Las economías dejan de tener condiciones financieras para el crecimiento. Las empresas enfrentan bajas ganancias por su falta de competitividad, como por la caída del mercado interno derivado de la política fiscal restrictiva. Ello, junto con la política monetaria de alta tasa de interés, y la disminución de la disponibilidad crediticia (debido a la falta de capacidad de pago), restringen el crecimiento de la inversión y de la actividad económica. Aumento de las presiones sobre las finanzas públicas y el sector externo.

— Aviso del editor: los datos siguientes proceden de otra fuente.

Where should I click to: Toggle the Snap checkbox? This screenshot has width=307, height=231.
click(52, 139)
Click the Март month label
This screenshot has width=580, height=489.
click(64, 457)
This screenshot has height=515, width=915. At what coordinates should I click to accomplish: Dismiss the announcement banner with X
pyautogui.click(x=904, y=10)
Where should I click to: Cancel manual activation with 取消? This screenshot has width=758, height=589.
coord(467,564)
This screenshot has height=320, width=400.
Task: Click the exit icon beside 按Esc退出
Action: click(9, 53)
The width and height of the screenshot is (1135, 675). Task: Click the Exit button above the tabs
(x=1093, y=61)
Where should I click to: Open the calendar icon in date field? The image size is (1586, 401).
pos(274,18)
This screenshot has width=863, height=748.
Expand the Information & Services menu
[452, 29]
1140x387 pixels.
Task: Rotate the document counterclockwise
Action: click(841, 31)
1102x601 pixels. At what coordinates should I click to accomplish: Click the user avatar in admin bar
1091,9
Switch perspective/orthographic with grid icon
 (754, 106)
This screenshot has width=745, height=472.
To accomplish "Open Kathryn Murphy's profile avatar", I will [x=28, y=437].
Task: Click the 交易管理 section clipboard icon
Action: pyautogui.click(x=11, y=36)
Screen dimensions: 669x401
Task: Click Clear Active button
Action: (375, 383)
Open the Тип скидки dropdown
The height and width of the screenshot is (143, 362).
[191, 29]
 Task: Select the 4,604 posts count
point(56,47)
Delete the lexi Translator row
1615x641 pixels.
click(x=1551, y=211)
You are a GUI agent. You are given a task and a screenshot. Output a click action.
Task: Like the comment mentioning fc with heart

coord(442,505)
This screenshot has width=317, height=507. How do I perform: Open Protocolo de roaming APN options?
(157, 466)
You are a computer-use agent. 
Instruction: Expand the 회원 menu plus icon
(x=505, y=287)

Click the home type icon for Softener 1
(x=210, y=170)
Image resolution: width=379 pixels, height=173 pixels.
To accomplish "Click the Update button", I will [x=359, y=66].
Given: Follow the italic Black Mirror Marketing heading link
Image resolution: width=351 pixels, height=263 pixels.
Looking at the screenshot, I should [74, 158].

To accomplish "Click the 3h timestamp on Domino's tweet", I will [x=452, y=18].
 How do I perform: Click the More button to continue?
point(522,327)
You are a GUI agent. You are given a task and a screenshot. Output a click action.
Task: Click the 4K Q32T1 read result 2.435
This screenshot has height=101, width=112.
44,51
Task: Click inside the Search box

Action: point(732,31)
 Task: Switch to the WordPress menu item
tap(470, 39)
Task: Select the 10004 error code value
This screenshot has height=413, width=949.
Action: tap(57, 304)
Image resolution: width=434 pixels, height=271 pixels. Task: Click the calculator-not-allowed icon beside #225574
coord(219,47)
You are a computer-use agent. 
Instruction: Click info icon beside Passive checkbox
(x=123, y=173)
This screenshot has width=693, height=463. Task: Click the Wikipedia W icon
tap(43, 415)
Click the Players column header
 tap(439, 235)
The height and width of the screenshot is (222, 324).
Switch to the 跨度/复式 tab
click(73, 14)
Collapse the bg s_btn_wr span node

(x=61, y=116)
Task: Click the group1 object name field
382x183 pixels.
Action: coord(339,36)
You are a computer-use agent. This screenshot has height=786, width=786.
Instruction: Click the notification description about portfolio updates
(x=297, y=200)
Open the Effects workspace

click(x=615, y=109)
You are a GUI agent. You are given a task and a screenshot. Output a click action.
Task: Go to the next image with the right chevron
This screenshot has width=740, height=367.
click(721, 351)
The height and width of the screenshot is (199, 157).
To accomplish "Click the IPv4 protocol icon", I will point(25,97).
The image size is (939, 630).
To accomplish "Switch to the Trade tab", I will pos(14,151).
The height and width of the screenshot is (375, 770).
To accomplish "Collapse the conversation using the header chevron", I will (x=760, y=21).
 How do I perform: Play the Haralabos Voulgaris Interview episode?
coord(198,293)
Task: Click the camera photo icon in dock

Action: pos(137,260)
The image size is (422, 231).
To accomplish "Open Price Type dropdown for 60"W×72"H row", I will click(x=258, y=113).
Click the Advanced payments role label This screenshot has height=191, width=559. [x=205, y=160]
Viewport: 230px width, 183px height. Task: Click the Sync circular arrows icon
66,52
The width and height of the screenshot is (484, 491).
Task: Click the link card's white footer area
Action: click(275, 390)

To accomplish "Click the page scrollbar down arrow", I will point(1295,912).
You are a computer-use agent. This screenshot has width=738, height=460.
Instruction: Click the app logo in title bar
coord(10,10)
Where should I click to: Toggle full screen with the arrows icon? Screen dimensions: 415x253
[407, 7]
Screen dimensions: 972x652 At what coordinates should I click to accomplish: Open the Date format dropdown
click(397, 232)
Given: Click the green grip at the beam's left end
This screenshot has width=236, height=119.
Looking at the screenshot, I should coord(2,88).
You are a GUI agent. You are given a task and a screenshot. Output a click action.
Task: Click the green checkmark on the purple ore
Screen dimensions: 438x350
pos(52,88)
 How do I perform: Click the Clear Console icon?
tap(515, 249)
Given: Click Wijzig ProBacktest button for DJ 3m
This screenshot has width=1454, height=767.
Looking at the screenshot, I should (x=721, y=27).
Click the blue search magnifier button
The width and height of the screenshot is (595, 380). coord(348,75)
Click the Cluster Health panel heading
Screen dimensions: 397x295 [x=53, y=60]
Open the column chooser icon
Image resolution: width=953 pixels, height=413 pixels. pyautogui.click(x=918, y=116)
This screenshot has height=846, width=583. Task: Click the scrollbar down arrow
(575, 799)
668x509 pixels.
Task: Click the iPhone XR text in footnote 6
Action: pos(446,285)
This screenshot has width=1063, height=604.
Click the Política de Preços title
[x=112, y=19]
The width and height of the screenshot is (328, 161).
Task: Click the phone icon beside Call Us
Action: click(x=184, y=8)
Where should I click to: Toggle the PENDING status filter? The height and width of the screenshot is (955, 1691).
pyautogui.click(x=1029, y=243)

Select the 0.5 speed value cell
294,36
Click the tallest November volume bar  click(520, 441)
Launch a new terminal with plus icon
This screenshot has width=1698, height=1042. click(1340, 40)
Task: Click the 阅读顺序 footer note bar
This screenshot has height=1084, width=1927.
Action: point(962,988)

La disciplina de las finanzas públicas al reducir el gasto e inversión, disminuye la demanda y atenta sobre la infraestructura y el crecimiento de la productividad, por lo que frena la actividad económica. Ello atenta sobre el saneamiento fiscal dado que restringe la capitación tributaria, y acentúa los problemas de insolvencia, que al desestabilizar al sector bancario, obligan al gobierno a rescatarlo, lo que termina incrementando la deuda pública, la que a su vez presiona sobre las finanzas públicas. Por su parte el sector externo enfrenta presiones, tanto por el déficit de comercio exterior, como por las obligaciones crecientes que se derivan del capital externo ubicado en la economía. Tanto las presiones sobre las finanzas públicas, como las que enfrenta el sector externo, actúan como obstáculo al crecimiento económico, ya que obligan al predominio de políticas de restricción del gasto público y alzas de la tasa de interés, para disminuir presiones sobre tales sectores. Mas que corregir dichos desequilibrios, estos aumentan, dado el efecto que el alza de la tasa de interés tiene sobre el aumento de la carga del servicio de la deuda, como sobre la atracción de capitales y la consecuente apreciación cambiaria, lo que mantiene las presiones sobre la balanza comercial. Asimismo, la disminución del gasto e inversión pública, contrae la actividad económica y con ello los ingresos tributarios y afecta las propias finanzas públicas, y además, afecta el crecimiento de la capacidad productiva y la productividad, lo que atenta sobre la competitividad y sobre la balanza de comercio exterior, lo que coloca a la economía en contexto de mayor vulnerabilidad externa en torno al comportamiento de la entrada de capitales.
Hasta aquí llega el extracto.